A Man Called Ove by Fredrik Backman
I’ll admit I picked this one up because of the hype. But it was well worth it. Few books make me cry, and this one did. The best way I can explain my feelings about this book is my Goodreads review: “I’m an emotional person, but I’ve never had a book make me *sob* before. At first I thought this was going to be a funny book about a grouchy old man (which, ok, it is to an extent.) But this book is so much more than that. It’s a book about love, but not in a mushy way. It’s a book about doing the right thing above all else. It’s a book about having principles and sticking to them. It’s a truly special book. I’m even going to make my husband read it, and he’s not much of a novel reader. But to a weird degree, I saw my husband and myself in the book (despite the 30-year age difference between us and Ove and Sonja.) The sick wife. The principled husband. And a cat.”

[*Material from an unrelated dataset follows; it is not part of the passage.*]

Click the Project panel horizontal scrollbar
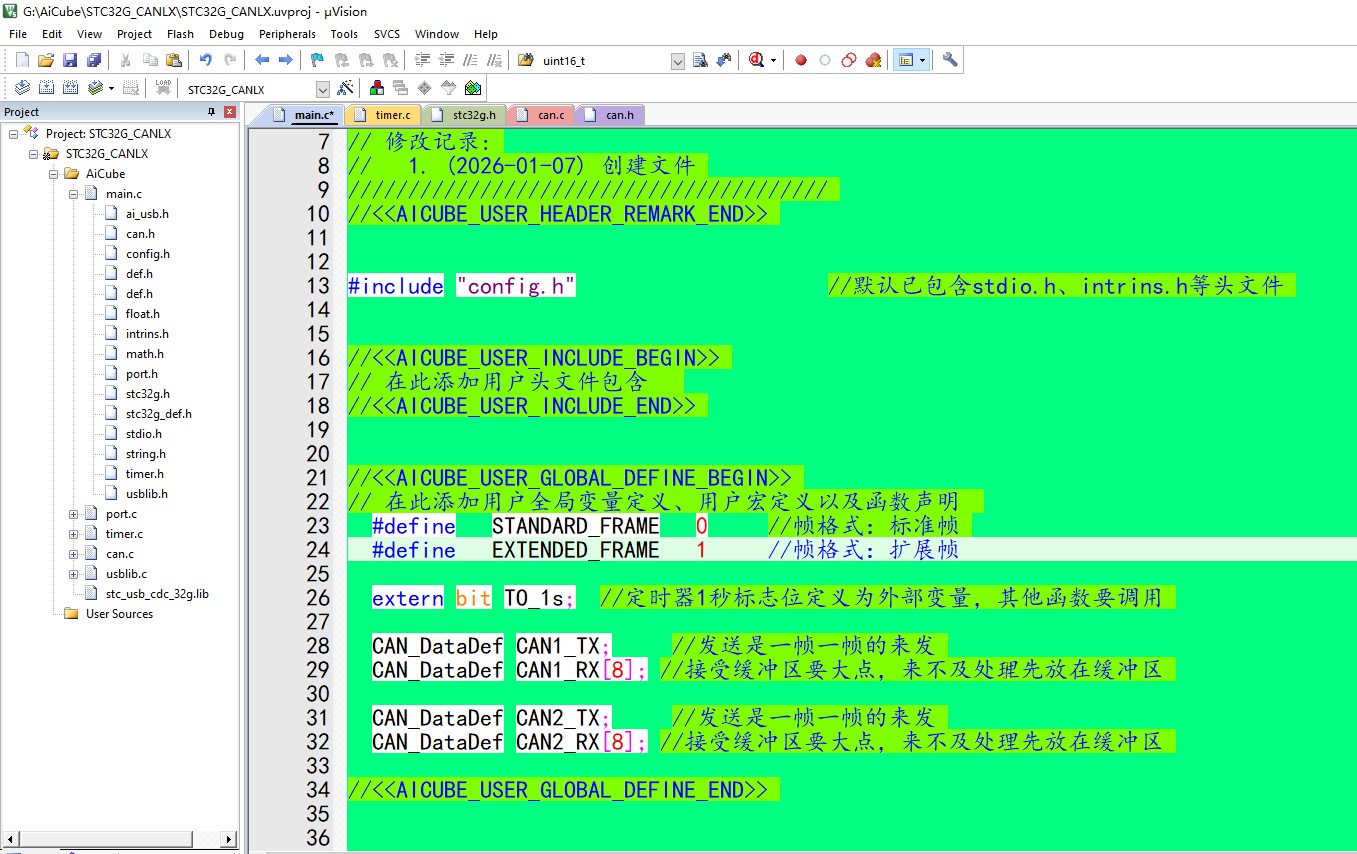point(119,839)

When Breath Becomes Air by Paul Kalanithi
Sometimes I’m a real glutton for punishment, because this book also made me cry, even though I knew how it was going to turn out. But this is one of those books that everyone should read: a doctor facing his own mortality from lung cancer in his 30s. An extremely rare thing to happen to a previously healthy non-smoker. This is a truly beautiful book. Heartbreaking, yes, but one you will never forget once you’ve read it.
”At home in bed a few weeks before he died, I asked him, ‘Can you breathe okay with my head on your chest like this?’ His answer was ‘It’s the only way I know how to breathe.’ That Paul and I formed part of the deepest meaning of each other’s lives is one of the greatest blessings that has ever come to me.”

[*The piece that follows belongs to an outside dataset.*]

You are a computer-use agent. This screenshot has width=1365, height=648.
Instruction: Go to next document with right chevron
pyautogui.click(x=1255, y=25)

The Hiding Place by Corrie ten Boom
This is another book that should be required reading for every human being. I can’t believe I made it through 31 years of my life without reading it! In this book, Corrie tells of her family’s role in the Dutch resistance during the Nazi occupation of Holland during World War II. The family hid Jews in their home and smuggled stolen ration cards to other families who were hiding Jews. But one day, they were found out and sent to prison, and then Corrie and her sister Betsy were sent on to the concentration camps of Vught and Ravensbruck. Corrie saw firsthand the evidence of God’s love and forgiveness, even in such horrible places when God seemed distant.
“Even as the angry vengeful thoughts boiled through me, I saw the sin of them. Jesus Christ had died for this man; was I going to ask for more? Lord Jesus, I prayed, forgive me and help me to forgive him….Jesus, I cannot forgive him. Give me your forgiveness….And so I discovered that it is not on our forgiveness any more than on our goodness that the world’s healing hinges, but on His. When He tells us to love our enemies, He gives along with the command, the love itself.”